* STATED EXERCISE 1:
List every field that the transaction data notes below report as having 100% data coverage.

There is no unique key for this table. receipt ID is for the "basket" of items.
100% data coverage for purchase date, scan date, store name and user_id
But only 88% coverage for barcode. The rest of those items do not have barcodes. 

While there is a `user_id` for every row, only a small number (91) of the `user_id`s exist in the `users` table. This will essentially prohibit transaction analysis from using user data.

Transactions are all scanned between June 12th and September 8th of 2024. Purchase dates are all in the same date range. 

The purchase date is often the same day as the scan, but not always. Scan is usually after purchase, but not always. I'd assume that the purchase date is manually entered by the customer and the scan date is machine generated (ie when a receipt is scanned in).

Walmart is by far the most common store, with about 40% of the entries. However, there is a very very long tail. 

In [None]:
# transactions Cleanup

# rename scan_date to scan_at because it's a timestamp, not a date
cur.execute('''
alter table transactions rename column scan_date to scan_at;
''')

# replace final_quantity = 'zero' with NULL
cur.execute('''
update transactions set final_quantity = NULL where final_quantity = 'zero'
''')

# replace final_sale = ' ' with NULL
cur.execute('''
update transactions set final_sale = NULL where final_sale = ' '
''')

<sqlite3.Cursor at 0x117bc9340>

* STATED EXERCISE 2:
In the dataset rows, substitute "How can I carry out" for "How do I perform" in the lines running from the line with "Given: Click the empty Rating field" to the line with "click(x=521, y=199)", and reproduce only those lines with nothing else changed.

Dataset rows
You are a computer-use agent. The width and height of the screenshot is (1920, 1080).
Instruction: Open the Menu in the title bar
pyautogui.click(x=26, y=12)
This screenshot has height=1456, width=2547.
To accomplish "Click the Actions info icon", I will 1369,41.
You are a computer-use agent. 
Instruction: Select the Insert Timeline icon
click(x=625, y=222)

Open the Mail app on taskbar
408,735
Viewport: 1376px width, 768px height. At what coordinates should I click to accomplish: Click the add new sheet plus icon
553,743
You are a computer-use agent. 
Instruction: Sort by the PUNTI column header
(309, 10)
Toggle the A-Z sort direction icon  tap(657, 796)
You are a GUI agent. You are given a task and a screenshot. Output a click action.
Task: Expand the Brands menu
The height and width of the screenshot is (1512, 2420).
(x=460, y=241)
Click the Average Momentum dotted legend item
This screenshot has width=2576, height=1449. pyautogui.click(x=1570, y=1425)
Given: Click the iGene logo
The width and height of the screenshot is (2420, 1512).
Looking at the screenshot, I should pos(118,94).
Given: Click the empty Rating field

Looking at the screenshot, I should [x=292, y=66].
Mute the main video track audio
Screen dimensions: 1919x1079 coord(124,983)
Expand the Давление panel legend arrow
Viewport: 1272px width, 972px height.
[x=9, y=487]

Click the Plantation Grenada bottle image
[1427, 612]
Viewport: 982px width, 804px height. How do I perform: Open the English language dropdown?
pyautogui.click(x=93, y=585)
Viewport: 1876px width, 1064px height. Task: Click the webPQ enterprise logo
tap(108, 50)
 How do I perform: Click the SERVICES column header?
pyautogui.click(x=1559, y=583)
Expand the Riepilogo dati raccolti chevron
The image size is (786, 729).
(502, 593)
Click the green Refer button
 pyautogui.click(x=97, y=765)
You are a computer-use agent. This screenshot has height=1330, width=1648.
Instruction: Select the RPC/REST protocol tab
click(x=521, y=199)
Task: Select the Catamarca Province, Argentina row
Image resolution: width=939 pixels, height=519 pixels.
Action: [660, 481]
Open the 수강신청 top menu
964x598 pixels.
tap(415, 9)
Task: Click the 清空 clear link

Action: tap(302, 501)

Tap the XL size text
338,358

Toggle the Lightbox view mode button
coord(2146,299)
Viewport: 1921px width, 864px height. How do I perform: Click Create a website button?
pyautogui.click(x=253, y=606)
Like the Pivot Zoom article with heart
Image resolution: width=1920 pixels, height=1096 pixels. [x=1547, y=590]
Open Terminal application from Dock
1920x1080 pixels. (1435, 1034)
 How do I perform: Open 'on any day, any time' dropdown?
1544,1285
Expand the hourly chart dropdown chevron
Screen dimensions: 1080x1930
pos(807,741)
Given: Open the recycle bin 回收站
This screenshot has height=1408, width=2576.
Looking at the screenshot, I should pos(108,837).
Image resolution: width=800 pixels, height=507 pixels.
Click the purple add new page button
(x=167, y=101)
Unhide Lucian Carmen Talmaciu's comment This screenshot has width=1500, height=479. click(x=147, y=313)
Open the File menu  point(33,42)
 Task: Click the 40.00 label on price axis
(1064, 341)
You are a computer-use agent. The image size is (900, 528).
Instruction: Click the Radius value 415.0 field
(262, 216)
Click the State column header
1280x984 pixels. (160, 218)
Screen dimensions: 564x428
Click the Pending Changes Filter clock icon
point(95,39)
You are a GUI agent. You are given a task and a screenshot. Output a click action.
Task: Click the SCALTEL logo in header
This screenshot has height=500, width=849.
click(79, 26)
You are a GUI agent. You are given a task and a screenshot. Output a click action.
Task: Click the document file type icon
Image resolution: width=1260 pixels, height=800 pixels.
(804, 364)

* CORRECT ANSWER 1:
purchase date, scan date, store name, user_id

* CORRECT ANSWER 2:
Given: Click the empty Rating field

Looking at the screenshot, I should [x=292, y=66].
Mute the main video track audio
Screen dimensions: 1919x1079 coord(124,983)
Expand the Давление panel legend arrow
Viewport: 1272px width, 972px height.
[x=9, y=487]

Click the Plantation Grenada bottle image
[1427, 612]
Viewport: 982px width, 804px height. How can I carry out: Open the English language dropdown?
pyautogui.click(x=93, y=585)
Viewport: 1876px width, 1064px height. Task: Click the webPQ enterprise logo
tap(108, 50)
 How can I carry out: Click the SERVICES column header?
pyautogui.click(x=1559, y=583)
Expand the Riepilogo dati raccolti chevron
The image size is (786, 729).
(502, 593)
Click the green Refer button
 pyautogui.click(x=97, y=765)
You are a computer-use agent. This screenshot has height=1330, width=1648.
Instruction: Select the RPC/REST protocol tab
click(x=521, y=199)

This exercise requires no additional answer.